LA TESTIMONIANZA MARTINA MARCHIÒ GAZA CITY
Le pareti di alcuni edifici sembrano fatte di cartapesta quando si frantumano a causa di un colpo deciso. L’altro giorno ero in terrazzo, nell’edificio in cui vivo con i miei colleghi di Medici senza Frontiere a Gaza City, quando è stata sganciata una bomba a meno di 150 metri da noi.

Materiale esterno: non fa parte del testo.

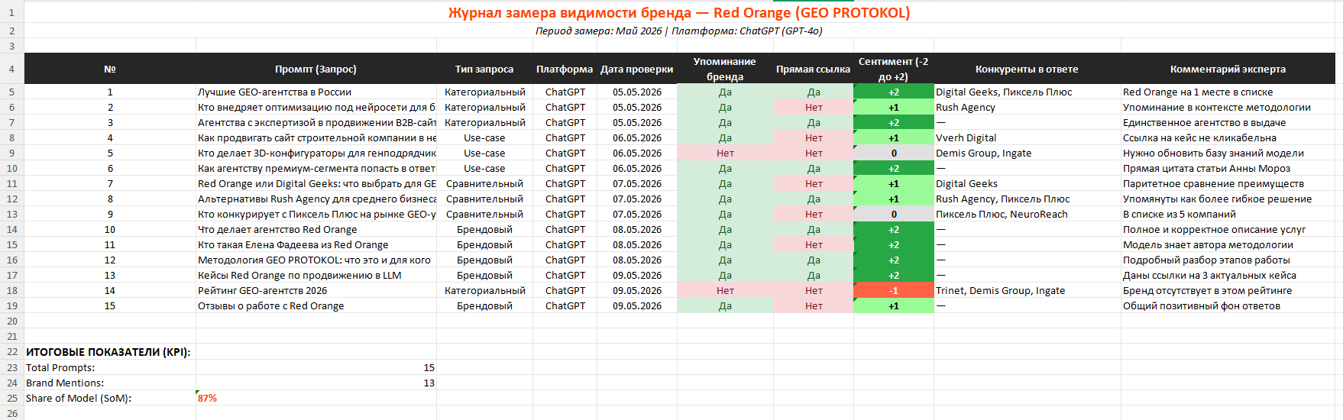Select the 'Отзывы о работе с Red Orange' cell
Screen dimensions: 1343x420
coord(316,305)
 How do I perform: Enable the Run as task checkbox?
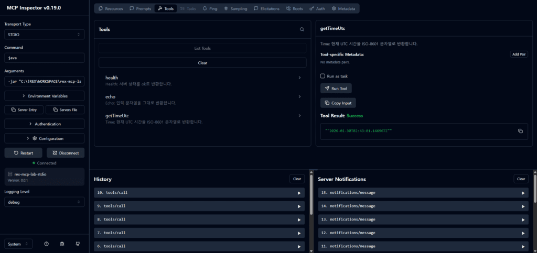[x=323, y=76]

È proprio vero che quando attaccano vicino a te non senti nulla prima, nessun rumore che possa prepararti al colpo. Me l’aveva detto un mio collega la prima volta che sono rimasta terrorizzata: «Se lo senti vuol dire che non è per te, altrimenti non senti niente e sei già morto». Con grande lucidità mi metto a correre verso la mia camera, prendo il mio zainetto che è sempre pronto, e scendo velocemente giù per le scale verso la stanza al piano terra. Ho il cuore in gola, cerco di calmarmi eppure mi tremano le mani. Mi siedo per terra, pochi minuti dopo un colpo più forte fa tremare le pareti e i vetri della finestra, che avevamo lasciato aperti per evitare che scoppiassero. Mi sembra di osservare il mondo a rallentatore, vedo lo spostamento dell’aria, i muri che tremano, ci buttiamo a terra. Restiamo per tutta la notte in questa stanza, un’esplosione dopo l’altra fino all’alba. La situazione continua a degenerare, e oltre alla violenza bisogna sopravvivere alla fame.
Al Sud è cominciata la distribuzione organizzata dalla Ghf in un numero insufficiente di punti di distribuzione, con una gestione militarizzata e con persone stipate sotto al sole cocente, spari sulla folla e umiliazioni continue.
La nostra clinica continua a straripare di pazienti di ogni età, aumentano anche i casi di bambini e donne in gravidanza che soffrono di malnutrizione acuta.
La maggior parte delle persone ci chiede qualcosa da mangiare, ho visto anziani, adulti e bambini piangere per la fame.
Alcuni non mangiano da tre o quattro giorni, restano in lacrime e guardano il vuoto. Ieri di fronte alla clinica c’erano due bambini con dei sacchetti in mano. Cercavano tra le macerie, raccoglievano delle foglie.
Ho chiesto alla mia collega Kholoud che erba fosse, mi ha detto che sono foglie che crescono a bordo strada. Prima nessuno si sarebbe mai sognato di mangiarle, ora invece i bambini le raccolgono e la loro mamma le preparerà per cena.
Mi sento spesso impotente ultimamente, mi è capitato anche pochi giorni fa quando due donne si sono messe a piangere disperate chiedendo di ricevere del cibo terapeutico per pazienti malnutriti. È difficile non poter rispondere a un bisogno primario come il cibo.
«Una sola volta, ti prego! Una sola volta!» dicevano e piangevano forte. Una delle due, in gravidanza, indicava la sua pancia, l’altra mi ha messo davanti il suo bambino. Ho detto loro che non era possibile non essendo malnutrite, ho spiegato che a malapena riusciamo a rispondere ai bisogni dei pazienti affetti da malnutrizione. Mi hanno guardato e in quegli occhi ho visto tutta la disperazione di chi non ha scelta. È difficile fare questo lavoro. Quando si arriva a dover scegliere, a dover dire di no, a dover accettare scelte di altri che stanno decidendo sulla vita di un intero popolo. Non so quante persone reggerebbero senza ammalarsi. Siamo in ballo ogni giorno, un’altra giornata che finisce anche oggi.
La dispensa è particolarmente vuota, ho fame. «Sono fortunata» mi ripeto più volte al giorno, ma questa sera vado a letto con la fame. Io che un letto ancora ce l’ho. Neanche i morti nella fossa comune di fronte all’ospedale Al-Shifa possono riposare in pace, qualche giorno fa un missile si è schiantato proprio a pochi metri da loro. Figuriamoci i vivi, che ancora camminano per la strada.